Sir, we were surprised to see the paper Partial Caries Removal and cariostatic Materials in carious Primary Molars: A Randomised Controlled Clinical Trial published (BDJ 2004, 197: 697–701) as the results were so poor. In this article the authors noted similar failure rates for all three techniques which led them to the conclusion that partial caries removal and restoration was comparable to conventional restorations. There are a number of issues which can be discussed. The overall failure rate for all three methods of restoration was very high. Out of some 86 restorations available for follow–up after 24 months 31 nearly 40% had failed.

Normally follow–up for such studies is 48 to 60 months to compare with previous similar studies1. Also, significantly more PCC/GIC and PCC/BCC failed in the first six months compared with CR. In addition some 62% of class II restorations had failed. No doubt the failure rate would have been even higher for a full 60 months study.

These failure rates are unacceptable for restorative treatment in children and would probably have been even higher had the authors included the teeth that had abscessed, or were subsequently extracted, rather than curiously withdrawing them from the study. Abscess formation is a sign of failure and these teeth should be included with the failures reported in the final analysis. Also, it is unclear how many of the children lost to follow–up might have undergone extractions of the restored primary teeth under local or general–anaesthesia by other dentists.

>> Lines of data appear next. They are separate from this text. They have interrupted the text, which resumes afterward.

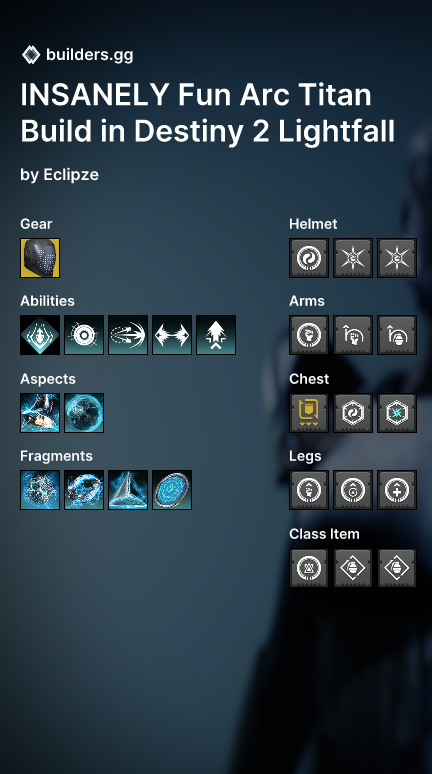Choose the upward-arrow jump ability icon
The height and width of the screenshot is (774, 432).
tap(216, 335)
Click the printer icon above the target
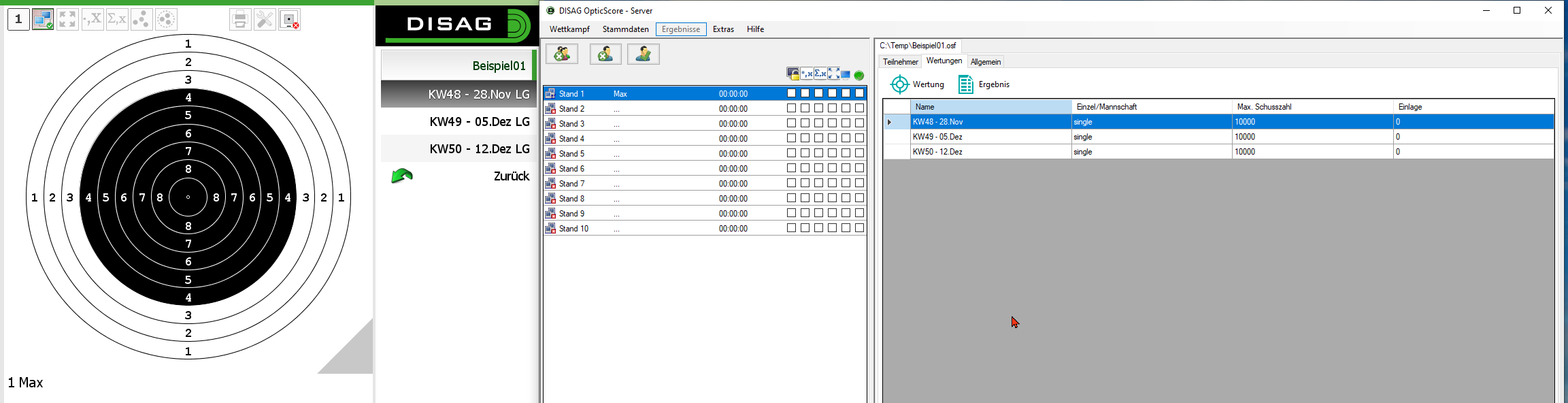The height and width of the screenshot is (403, 1568). [x=240, y=20]
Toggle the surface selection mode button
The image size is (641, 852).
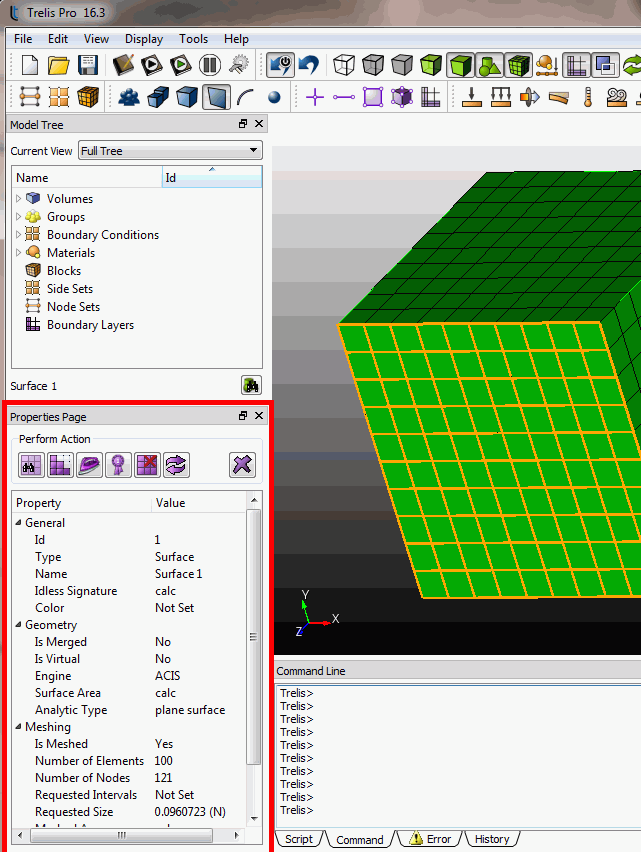pyautogui.click(x=216, y=97)
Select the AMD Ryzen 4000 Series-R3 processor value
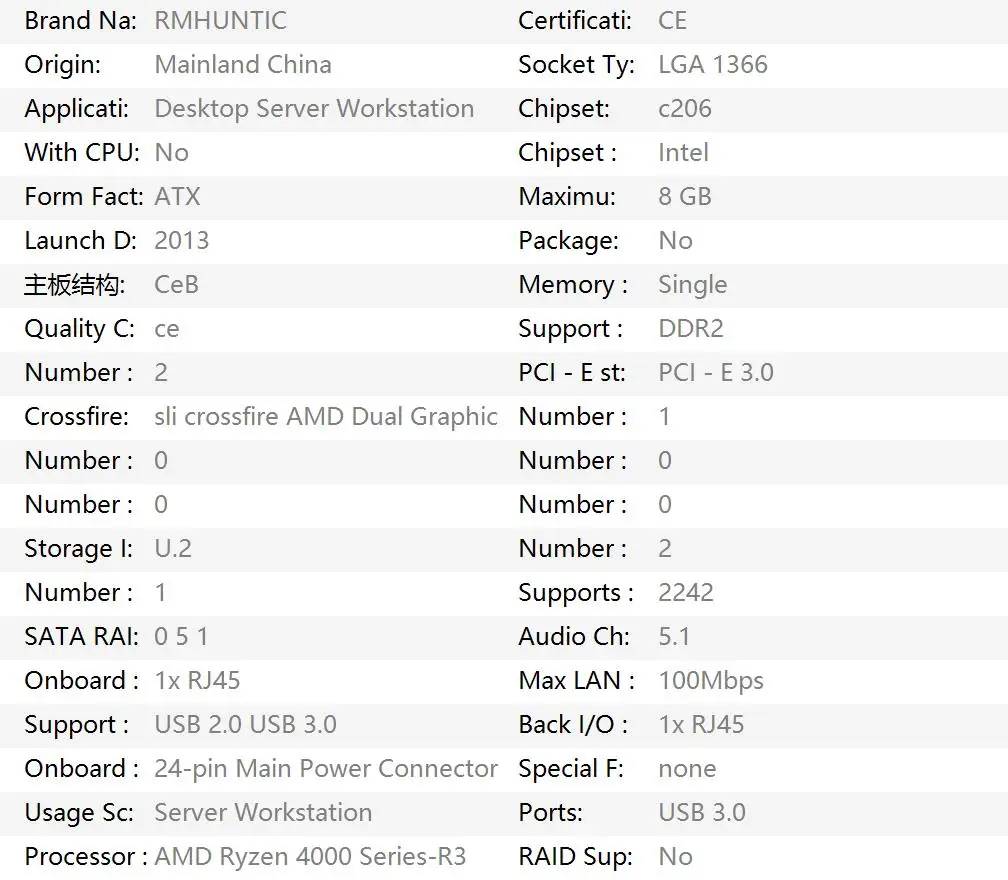 point(310,857)
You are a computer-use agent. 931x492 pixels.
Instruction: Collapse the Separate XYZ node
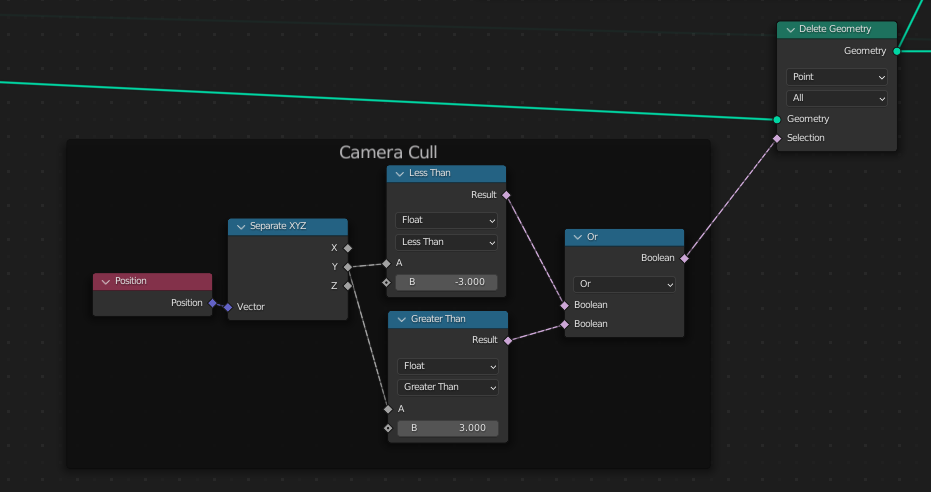pyautogui.click(x=241, y=227)
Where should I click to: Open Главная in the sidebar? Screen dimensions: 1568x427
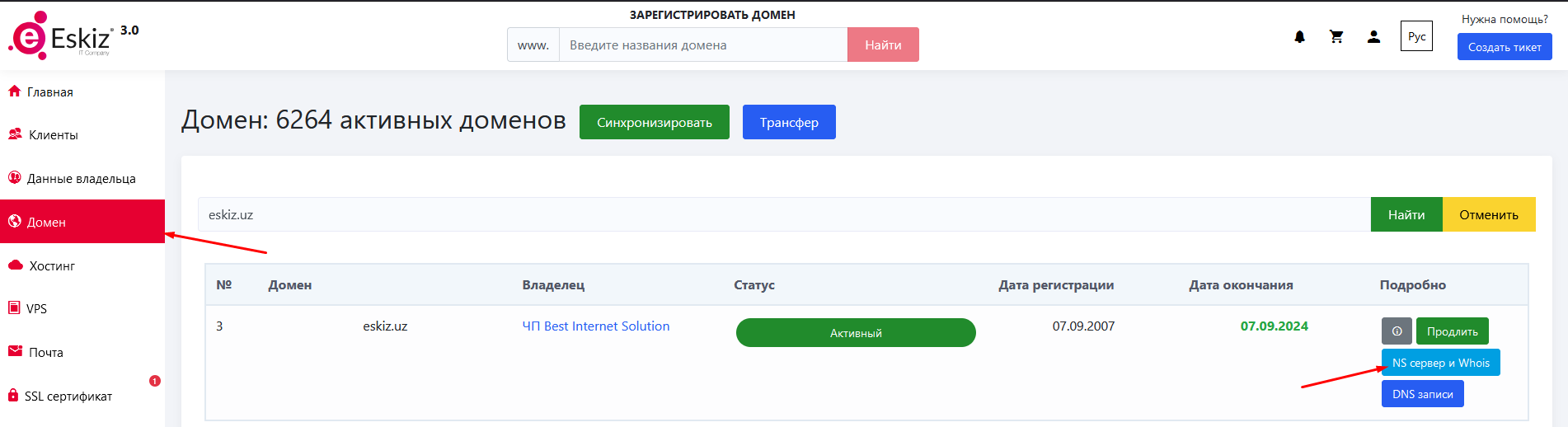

Recent studies have shown more acceptable survival rates for restorations in primary teeth, but where restorations were performed using local analgesia, proper isolation and following the well established principles of caries removal and cavity design 2,3.

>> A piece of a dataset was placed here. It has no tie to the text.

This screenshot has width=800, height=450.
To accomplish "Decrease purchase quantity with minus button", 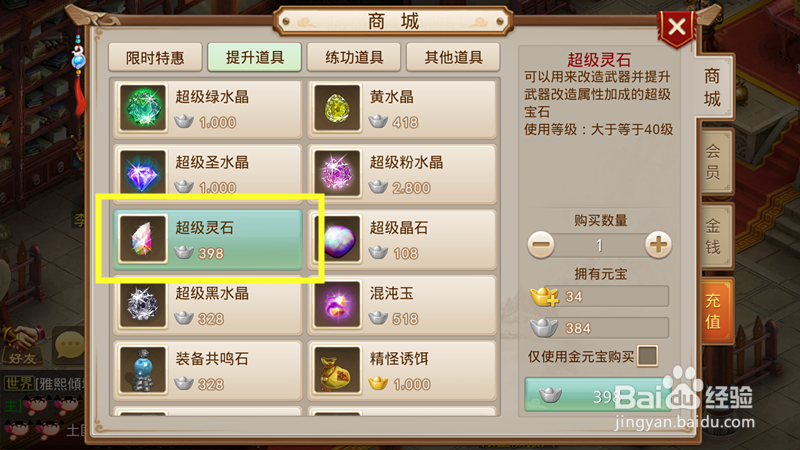I will click(541, 244).
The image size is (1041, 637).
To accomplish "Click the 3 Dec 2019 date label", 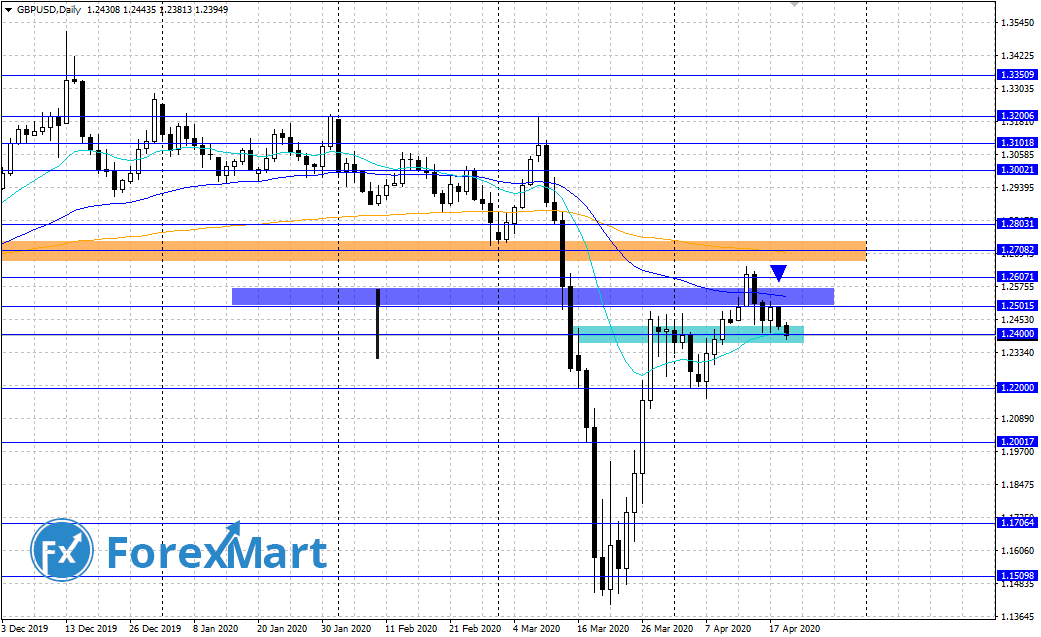I will click(25, 629).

It is not surprising that the authors found that placing a material in an unprepared cavity leads to failure of the restoration in a high proportion of the cases. We should not accept such high failure rates of restorations in primary teeth when such results would have been totally unacceptable for permanent teeth. Repetitive treatment in children has implications for a child's behaviour and emphasis should be on restorative materials and techniques that seldom fail, such as stainless steel crowns4. In addition, due consideration should be given to the diagnosis of the state of the pulp especially for proximal caries. In primary teeth pulp inflammation sets in early preceding the exposure of the pulp5.

In our opinion this is yet another article in the British Dental Journal reporting on techniques for restoration of primary molars that circumvent the basic principles of restorative dentistry, which would never be considered for the restoration of permanent teeth. A high failure rate of restorations placed in primary teeth of children where the state of the pulp is not taken into account, longevity of restorative materials not considered or principles of cavity design ignored, has given rise to the myth that restorative treatment for primary teeth is futile. This is not true. Excellent success rates have been reported and following some of the principles mentioned above it is possible to achieve excellence in restorative treatment for primary teeth, which children who still get dental disease, deserve from dental health professionals.

Authors of the paper, J Foley, DJP Evans and A Blackwell respond: We refer to our recent publication (BDJ 2004; 197: 697–701) and to Professors Duggal and Curzon's letter in response to our study. Firstly, in relation to the failure rate, whilst the authors acknowledge the high failure rate of this study, this is primarily attributed to the poor performance of the PCR:BCC restorations, with 37% of restorations being lost by six months and 51% by the study censor date; the reasons for the failure rate of this restoration type are explored fully within the paper's text. Regarding the failure rate of the other restoration types, i.e. PCR:GIC and CR, 16% and 19% of restorations had failed for PCR:GIC restorations at six – and twenty–four months respectively, whilst for CR restorations, 5% and 12% of restorations failed over the same time periods; this is comparable to other studies where a plastic restoration has been used to restore a primary molar tooth6,7 and hence, to consider the results 'so poor' is, we believe, invalid. In relation to those teeth where abscess formation was noted, the authors note the ambiguity of the text and wish to clarify that these teeth were included in the statistical analysis and it was the patients who were withdrawn from the trial. Concerning those patients lost to follow–up, unfortunately, this is an inevitable difficulty with any trial which is clinically–based.

With regard to conventional restorative treatment techniques, the authors fully acknowledge that this is currently accepted best practice, in line with BSPD guidelines 8 and effective, particularly when used in specialist practice 9 and dental hospitals 10 ; the difficulty, however, appears to be that such techniques are not popular with general dental practitioners working within Primary Care, where over 90% of child dental care is provided and indeed, recent surveys throughout the United Kingdom have determined that less than 15% of cavities in primary teeth in five–year–olds are being restored. 11, 12 Furthermore, the care index (the proportion of carious primary teeth which have been treated restoratively) for five–year–olds in Scotland has fallen from 20% in 1983 to 9% in 2003. 13 Perhaps one of the conclusions which can be drawn from this relatively small prospective study is that there is both a need to train further Specialists in Paediatric Dentistry to work within the Primary Care setting, in addition to the overall expansion of the discipline within the Hospital Dental Service?